## Abstract

A Century after Cournot von Stackelberg proposed a modification of the model. He suggested that any duopolist may learn the competitor’s Cournot reaction function, and so search for a better solution as a “leader”. This, of course, works provided the other, the “follower”, actually adheres to the proper reaction function. In this way two feasible leader/follower pairs can be formed. Both can also attempt leadership, in which case there would be economic warfare, from which presumably the firm with better financial backing might come out as winner. It was proved that Stackelberg equilibrium always is more profitable for the leader than Cournot equilibrium. Stackelberg never thought in dynamic terms—he could, for instance, have considered a variable supply policy over time to check if it might render a higher profit than a constant supply ∩ over time, but he did not. If we want to combine the static Stackelberg case with the dynamic Cournot process, things become really interesting.
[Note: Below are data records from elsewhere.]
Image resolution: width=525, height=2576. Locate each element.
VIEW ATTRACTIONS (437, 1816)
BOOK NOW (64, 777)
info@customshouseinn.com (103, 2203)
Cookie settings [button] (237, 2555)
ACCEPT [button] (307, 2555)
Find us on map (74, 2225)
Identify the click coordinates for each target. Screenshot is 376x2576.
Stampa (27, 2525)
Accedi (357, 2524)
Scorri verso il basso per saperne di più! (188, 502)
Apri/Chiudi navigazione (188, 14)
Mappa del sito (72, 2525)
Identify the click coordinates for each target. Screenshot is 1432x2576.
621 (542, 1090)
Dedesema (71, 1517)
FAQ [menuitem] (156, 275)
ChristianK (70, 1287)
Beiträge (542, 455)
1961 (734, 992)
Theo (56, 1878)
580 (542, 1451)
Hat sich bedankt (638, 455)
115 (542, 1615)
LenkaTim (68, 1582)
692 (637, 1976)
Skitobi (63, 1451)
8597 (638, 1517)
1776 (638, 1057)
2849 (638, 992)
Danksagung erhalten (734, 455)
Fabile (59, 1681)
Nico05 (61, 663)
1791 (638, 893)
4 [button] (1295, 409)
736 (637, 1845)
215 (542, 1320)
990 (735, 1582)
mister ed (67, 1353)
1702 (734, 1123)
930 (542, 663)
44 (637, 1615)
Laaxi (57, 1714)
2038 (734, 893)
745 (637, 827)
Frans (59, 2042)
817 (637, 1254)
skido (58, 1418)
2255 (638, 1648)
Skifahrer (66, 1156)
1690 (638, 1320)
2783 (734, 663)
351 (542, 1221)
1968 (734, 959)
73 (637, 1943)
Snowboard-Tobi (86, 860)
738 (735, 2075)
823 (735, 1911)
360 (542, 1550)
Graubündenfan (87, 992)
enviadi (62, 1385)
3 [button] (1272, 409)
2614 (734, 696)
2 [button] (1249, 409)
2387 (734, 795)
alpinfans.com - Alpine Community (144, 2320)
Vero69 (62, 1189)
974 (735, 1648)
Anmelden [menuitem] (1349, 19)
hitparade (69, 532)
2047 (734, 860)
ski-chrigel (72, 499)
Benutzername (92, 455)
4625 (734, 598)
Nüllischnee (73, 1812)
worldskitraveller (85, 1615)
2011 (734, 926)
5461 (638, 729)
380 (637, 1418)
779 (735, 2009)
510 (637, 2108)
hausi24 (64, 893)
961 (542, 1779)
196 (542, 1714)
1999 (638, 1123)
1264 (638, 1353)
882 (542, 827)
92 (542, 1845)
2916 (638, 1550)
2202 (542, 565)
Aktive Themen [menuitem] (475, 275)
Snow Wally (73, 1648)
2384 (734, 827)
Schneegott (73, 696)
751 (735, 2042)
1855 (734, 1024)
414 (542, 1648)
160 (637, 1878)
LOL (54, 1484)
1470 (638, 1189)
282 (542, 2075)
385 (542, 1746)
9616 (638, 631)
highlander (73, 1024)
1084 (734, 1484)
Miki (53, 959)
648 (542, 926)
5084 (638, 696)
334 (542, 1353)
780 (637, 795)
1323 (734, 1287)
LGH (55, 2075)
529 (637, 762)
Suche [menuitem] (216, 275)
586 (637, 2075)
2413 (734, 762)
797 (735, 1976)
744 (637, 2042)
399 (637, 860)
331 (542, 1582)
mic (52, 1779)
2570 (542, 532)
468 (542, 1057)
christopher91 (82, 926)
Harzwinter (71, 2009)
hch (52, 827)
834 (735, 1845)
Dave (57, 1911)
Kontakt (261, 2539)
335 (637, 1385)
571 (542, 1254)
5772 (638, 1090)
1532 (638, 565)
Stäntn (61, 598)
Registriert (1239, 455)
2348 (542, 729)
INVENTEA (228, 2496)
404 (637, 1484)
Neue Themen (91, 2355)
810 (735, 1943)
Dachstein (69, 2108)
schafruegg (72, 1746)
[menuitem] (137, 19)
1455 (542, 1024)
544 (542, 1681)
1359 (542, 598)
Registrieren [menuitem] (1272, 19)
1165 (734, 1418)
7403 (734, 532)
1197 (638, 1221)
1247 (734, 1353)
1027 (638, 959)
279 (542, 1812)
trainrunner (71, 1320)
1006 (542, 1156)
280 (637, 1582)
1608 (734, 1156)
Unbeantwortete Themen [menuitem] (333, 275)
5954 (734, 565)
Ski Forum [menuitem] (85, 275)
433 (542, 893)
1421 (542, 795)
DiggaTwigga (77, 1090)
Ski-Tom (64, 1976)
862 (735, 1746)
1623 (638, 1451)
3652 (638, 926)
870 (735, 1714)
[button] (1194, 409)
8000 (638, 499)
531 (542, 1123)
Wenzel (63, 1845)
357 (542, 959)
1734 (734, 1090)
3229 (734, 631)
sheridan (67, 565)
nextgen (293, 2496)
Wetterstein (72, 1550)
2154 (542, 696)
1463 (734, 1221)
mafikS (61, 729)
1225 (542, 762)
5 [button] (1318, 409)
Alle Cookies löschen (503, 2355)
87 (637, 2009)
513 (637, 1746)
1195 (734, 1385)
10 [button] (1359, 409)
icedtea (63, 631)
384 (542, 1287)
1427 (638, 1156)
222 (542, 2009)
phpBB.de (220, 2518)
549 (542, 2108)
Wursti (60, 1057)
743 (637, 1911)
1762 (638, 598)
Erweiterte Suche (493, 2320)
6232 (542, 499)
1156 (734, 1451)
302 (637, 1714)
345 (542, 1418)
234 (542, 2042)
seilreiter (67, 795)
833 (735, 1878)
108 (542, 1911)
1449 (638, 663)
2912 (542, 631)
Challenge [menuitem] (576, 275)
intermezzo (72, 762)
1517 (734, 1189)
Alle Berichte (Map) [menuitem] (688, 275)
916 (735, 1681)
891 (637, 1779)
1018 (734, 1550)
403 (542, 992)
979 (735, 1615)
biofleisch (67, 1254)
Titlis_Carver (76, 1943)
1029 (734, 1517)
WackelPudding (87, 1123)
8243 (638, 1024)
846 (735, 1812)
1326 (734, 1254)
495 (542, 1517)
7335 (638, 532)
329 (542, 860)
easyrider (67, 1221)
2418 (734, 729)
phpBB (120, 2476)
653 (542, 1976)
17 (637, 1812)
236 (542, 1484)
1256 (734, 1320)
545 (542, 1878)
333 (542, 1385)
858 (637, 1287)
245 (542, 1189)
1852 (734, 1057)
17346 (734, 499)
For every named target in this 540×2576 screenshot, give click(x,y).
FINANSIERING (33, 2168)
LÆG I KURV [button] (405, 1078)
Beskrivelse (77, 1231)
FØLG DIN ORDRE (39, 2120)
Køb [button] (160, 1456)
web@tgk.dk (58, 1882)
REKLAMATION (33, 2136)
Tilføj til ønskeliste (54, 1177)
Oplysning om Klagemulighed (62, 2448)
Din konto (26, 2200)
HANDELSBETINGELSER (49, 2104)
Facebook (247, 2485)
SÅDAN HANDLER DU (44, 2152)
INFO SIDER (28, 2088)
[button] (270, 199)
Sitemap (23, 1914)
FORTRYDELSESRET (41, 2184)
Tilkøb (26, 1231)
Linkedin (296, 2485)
There may even seem to be a contradiction buried here. Stackelberg equilibrium is more profitable, no question about that, but, even the successful Stackelberg leader will ripe a higher temporary profit from jumping to Cournot action. This is so because the Cournot action was defined as the best move in any situation. However, this will not last for long—if the Cournot process is stable, then the orbit will approach Cournot equilibrium—and that is worse than Stackelberg leadership. So the stage is set for designing a rule for switching between Cournot and Stackelberg actions, which seems not to have been attempted before. The natural format is to let the competitors switch to Stackelberg leadership whenever the resulting profit is higher than, not the expected profit from Cournot action, because it never is, but, say, exceeds a fraction, say 50 or 75% of it. Incorporating such a rule of switching results in interesting scenarios, including both duopolists choosing Stackelberg leadership or both using Cournot best reply. The dynamics shows different periodic scenarios, multiplicity of attractors, and bifurcations. Some results are really unexpected, for instance that it may be more profitable than any other action to be a follower if the other becomes a leader, which, of course is not a choice under the follower’s control.